:: What you should do ::
Look below for the line containing "Viewport: 800px width, 600px height."; from there through the line containing "1075x755 pixels.", both lines included, please set down each line exactly and nothing else.

------ Data to examine ------

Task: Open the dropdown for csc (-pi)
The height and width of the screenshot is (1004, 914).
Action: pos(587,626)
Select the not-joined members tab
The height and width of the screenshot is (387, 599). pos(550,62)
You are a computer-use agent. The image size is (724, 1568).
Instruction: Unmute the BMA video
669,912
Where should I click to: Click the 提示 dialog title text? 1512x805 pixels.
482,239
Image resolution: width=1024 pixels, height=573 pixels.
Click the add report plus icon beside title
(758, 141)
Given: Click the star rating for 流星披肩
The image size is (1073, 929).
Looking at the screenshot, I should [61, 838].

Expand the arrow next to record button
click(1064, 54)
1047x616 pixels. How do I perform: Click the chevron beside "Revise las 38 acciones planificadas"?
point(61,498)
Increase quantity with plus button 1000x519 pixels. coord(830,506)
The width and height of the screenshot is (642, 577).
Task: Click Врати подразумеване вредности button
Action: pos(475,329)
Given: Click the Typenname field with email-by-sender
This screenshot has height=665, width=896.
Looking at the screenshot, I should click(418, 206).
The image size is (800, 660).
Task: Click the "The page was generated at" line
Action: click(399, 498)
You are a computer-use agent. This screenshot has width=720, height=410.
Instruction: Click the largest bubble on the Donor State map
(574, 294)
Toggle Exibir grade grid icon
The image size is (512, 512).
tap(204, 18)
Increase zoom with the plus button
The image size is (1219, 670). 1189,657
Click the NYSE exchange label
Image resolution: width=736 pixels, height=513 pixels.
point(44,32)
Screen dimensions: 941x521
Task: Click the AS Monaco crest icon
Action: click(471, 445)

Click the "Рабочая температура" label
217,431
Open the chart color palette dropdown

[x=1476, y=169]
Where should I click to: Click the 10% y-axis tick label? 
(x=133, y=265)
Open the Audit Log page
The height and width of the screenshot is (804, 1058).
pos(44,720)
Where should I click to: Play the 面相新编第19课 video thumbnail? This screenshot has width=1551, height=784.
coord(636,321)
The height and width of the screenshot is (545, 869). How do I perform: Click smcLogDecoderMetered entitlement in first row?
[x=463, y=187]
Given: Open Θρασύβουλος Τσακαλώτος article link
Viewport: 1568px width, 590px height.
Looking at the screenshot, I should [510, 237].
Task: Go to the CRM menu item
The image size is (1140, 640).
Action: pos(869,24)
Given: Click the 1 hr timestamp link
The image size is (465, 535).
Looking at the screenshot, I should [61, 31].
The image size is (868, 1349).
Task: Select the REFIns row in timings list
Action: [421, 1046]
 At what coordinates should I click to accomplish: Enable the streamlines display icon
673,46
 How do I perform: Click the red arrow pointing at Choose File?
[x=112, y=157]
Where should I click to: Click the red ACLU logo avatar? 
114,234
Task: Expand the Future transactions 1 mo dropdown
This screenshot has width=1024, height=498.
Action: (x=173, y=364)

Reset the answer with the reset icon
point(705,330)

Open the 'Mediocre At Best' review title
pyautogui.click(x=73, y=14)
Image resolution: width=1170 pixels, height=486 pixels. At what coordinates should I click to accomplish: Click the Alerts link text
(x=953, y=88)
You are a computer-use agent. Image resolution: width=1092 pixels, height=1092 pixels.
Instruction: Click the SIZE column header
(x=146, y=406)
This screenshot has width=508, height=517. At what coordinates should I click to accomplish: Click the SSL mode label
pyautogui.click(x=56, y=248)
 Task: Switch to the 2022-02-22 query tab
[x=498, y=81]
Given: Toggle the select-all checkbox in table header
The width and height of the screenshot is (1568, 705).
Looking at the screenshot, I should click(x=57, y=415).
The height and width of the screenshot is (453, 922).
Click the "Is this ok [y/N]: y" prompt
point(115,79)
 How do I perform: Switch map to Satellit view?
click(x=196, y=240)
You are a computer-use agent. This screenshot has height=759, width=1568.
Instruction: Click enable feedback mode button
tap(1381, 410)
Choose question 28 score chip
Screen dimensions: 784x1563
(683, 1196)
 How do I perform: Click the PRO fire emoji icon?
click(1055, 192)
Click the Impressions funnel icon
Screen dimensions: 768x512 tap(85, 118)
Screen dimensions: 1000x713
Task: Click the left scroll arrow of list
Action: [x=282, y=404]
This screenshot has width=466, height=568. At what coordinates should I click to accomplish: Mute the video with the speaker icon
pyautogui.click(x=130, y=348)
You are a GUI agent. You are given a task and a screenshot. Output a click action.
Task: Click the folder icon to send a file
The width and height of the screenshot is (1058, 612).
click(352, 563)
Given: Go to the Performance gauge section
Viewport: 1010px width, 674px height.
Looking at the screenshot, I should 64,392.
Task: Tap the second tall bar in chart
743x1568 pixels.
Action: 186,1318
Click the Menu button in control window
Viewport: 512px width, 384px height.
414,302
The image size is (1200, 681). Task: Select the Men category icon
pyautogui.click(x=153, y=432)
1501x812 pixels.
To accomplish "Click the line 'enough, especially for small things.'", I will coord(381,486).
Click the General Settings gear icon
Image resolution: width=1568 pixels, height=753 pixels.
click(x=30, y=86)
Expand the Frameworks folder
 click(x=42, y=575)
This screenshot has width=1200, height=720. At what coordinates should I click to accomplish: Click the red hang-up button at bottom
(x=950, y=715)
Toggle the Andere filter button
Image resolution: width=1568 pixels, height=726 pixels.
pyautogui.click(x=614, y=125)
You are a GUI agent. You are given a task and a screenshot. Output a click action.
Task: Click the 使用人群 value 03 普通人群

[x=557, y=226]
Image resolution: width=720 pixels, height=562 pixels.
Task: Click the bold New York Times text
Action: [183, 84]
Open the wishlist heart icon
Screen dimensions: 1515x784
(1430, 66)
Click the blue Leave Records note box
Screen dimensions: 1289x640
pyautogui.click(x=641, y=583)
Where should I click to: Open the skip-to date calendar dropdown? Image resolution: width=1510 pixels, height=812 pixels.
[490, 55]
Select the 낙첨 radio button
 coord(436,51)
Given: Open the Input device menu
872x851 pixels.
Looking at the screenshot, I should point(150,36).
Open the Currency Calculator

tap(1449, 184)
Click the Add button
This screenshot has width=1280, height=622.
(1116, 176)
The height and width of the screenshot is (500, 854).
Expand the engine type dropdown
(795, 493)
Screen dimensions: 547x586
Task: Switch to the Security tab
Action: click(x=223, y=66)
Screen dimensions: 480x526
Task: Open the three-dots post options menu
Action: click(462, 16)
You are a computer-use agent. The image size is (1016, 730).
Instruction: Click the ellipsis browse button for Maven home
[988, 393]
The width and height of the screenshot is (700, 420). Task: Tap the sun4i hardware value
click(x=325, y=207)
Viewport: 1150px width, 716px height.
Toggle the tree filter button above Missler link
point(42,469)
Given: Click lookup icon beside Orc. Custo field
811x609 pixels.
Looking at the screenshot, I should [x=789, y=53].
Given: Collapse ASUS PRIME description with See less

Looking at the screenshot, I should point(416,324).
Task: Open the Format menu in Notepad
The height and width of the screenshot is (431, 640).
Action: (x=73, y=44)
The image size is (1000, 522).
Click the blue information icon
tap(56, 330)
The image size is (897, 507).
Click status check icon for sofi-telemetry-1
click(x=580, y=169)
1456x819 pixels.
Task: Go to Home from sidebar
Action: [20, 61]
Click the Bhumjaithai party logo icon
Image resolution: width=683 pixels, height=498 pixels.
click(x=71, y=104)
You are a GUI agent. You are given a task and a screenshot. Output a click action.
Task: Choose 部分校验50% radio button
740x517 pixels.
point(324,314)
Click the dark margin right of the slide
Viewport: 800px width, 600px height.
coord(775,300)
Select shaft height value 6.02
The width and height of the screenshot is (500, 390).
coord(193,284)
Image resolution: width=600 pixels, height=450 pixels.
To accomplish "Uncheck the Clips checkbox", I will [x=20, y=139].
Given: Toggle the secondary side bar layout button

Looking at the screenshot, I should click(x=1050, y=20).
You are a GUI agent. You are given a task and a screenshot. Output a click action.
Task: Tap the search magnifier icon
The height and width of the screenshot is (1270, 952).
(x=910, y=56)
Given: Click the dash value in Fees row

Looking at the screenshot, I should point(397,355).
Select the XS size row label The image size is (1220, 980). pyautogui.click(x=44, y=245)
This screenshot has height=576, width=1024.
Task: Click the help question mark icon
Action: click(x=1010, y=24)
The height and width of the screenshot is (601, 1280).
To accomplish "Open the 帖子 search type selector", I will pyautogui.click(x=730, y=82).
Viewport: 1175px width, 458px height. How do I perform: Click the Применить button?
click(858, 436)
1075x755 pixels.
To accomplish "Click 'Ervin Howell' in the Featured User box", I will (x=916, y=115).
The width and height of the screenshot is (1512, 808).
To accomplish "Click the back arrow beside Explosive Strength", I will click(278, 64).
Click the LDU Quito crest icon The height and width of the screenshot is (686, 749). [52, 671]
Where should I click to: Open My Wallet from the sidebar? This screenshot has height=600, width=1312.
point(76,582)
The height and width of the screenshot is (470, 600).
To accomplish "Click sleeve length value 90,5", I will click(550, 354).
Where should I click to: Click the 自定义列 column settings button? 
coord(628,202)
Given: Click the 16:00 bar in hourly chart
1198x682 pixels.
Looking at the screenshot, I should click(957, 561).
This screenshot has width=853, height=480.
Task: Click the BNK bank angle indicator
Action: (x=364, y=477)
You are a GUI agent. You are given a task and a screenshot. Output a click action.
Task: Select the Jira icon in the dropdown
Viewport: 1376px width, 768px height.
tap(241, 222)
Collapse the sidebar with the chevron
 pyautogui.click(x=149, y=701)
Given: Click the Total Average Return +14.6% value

------

:: Task answer ::
Viewport: 800px width, 600px height.
coord(775,300)
Select shaft height value 6.02
The width and height of the screenshot is (500, 390).
coord(193,284)
Image resolution: width=600 pixels, height=450 pixels.
To accomplish "Uncheck the Clips checkbox", I will [x=20, y=139].
Given: Toggle the secondary side bar layout button

Looking at the screenshot, I should click(x=1050, y=20).
You are a GUI agent. You are given a task and a screenshot. Output a click action.
Task: Tap the search magnifier icon
The height and width of the screenshot is (1270, 952).
(x=910, y=56)
Given: Click the dash value in Fees row

Looking at the screenshot, I should point(397,355).
Select the XS size row label The image size is (1220, 980). pyautogui.click(x=44, y=245)
This screenshot has height=576, width=1024.
Task: Click the help question mark icon
Action: click(x=1010, y=24)
The height and width of the screenshot is (601, 1280).
To accomplish "Open the 帖子 search type selector", I will pyautogui.click(x=730, y=82).
Viewport: 1175px width, 458px height. How do I perform: Click the Применить button?
click(858, 436)
1075x755 pixels.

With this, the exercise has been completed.